In der Jahreszeit, in der du fahren möchtest,wirst du keine Makrelen zu Gesicht bekommen. Auf Makrele wird normaler weise erst im Laufe vom Mai geangelt, da diese Fische dann erst zu fangen sind.
Im Februar-März solltest du bedenken, dass der Kabeljau mitten im Laichgeschäft steckt.U.a. deshalb  fahren in Den Helder die MS Mercuur und die MS Franz Narrebout Februar bis Mitte März erst gar nicht zum Fischen raus.Für mich VORBILDLICH.
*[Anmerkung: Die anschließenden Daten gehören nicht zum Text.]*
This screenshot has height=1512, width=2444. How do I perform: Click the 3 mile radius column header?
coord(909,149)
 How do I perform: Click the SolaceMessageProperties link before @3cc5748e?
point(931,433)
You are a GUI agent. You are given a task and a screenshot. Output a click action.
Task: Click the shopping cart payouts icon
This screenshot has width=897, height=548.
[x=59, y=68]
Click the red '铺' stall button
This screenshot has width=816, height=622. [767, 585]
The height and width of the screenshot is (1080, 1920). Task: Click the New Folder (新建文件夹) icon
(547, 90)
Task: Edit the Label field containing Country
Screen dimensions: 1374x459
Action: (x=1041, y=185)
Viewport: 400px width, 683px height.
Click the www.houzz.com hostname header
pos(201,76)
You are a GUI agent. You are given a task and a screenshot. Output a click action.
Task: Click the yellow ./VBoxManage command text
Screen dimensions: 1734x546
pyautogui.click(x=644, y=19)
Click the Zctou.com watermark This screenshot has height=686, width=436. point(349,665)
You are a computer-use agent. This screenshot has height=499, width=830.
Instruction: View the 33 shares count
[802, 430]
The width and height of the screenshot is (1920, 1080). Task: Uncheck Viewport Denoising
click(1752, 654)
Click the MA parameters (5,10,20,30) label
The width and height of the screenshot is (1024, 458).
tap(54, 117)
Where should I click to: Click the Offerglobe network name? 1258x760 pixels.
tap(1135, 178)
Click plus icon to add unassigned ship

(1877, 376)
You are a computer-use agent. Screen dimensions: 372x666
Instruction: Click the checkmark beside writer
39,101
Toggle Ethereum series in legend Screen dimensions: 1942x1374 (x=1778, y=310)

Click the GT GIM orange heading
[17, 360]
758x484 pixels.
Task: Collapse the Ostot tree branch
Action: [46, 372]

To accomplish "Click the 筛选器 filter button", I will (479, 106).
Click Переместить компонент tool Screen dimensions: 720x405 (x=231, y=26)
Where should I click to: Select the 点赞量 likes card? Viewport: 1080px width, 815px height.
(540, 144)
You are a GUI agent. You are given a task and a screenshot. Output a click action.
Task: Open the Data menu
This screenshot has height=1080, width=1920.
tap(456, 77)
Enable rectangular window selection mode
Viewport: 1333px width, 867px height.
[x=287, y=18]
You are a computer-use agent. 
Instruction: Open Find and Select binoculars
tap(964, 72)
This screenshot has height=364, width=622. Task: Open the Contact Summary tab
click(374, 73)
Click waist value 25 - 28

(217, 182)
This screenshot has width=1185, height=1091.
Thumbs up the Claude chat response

Jetzt zu den Fangerfolgen.Ich war gestern mit der Valkerie von Stellendam aus raus.Ich habe recht ordentlich gefangen aber wer keine Erfahrung mit dem Bootsangeln in Holland hat (so war es auch gestern) der schaut ziemlich belämmert drein am Ende des Tages.Um die Fangaussichten zu optimieren sollte auf jeden Fall die Strömung stimmen.(Bei Voll-und Neumomd  ist die Strömung bekanntlich sehr stark.)
hier mal eine Liste mit brauchbaren Booten in den NL.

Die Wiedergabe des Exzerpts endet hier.